You’re very focused on keeping out the hijacks ChalkPit. You’ll be a moderator someday.
As I said before fighters as big they are aren’t that big and heavy as big planes go. Any plane that isn’t fully aerobatic has no business being a fighter to begin wiith. I suggest your search may be more fruitful if you look at large attack planes and medium bombers.
An outside loop is significantly more difficult to do, and much harder than the airframe, than inside loops.
An inside loop starting from a 2-g pull will be pulling 1g at the top of the loop. An outside loop started with a -2g pushover would be doing negative 3g’s at the bottom.
Transport category aircraft only have to be stressed to -1g. So right there, that eliminated the possibility of being able to do an outside loop. And if you could somehow enter the loop so slowly that you’d only be pulling -1g at the bottom, you’d never have the power to come back over the top.
I think your numbers are rather arbitrary. Of course a plane only stressed to -1G should not attempt an ouside loop. Pushover at the top can be gentle as airspeed should probably be low. Speed will increase on the way down and negative G load will be determined by how the pilot flies through the loop.

DATA LINES →
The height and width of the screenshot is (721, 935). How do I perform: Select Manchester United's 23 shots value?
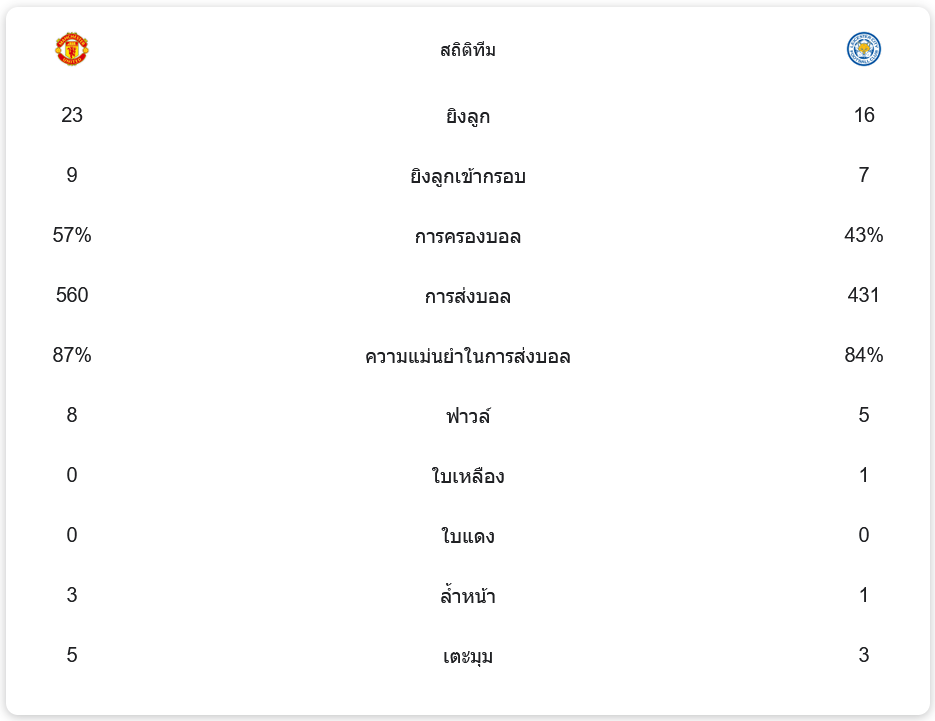tap(72, 115)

TASK LIST →
A: In the discussion of outside loops, what negative g-load do transport category aircraft have to be stressed to?
B: Give every distinct g-load value that appears in the discussion of outside loops.
C: Translate this sentence from the discussion of outside loops into Spanish: "Transport category aircraft only have to be stressed to -1g."

ANSWERS FOR THE EXERCISE →
A: -1g

B: 2g, 1g, -2g, -3g, -1g

C: Las aeronaves de categoría de transporte solo tienen que estar calculadas estructuralmente para -1 g.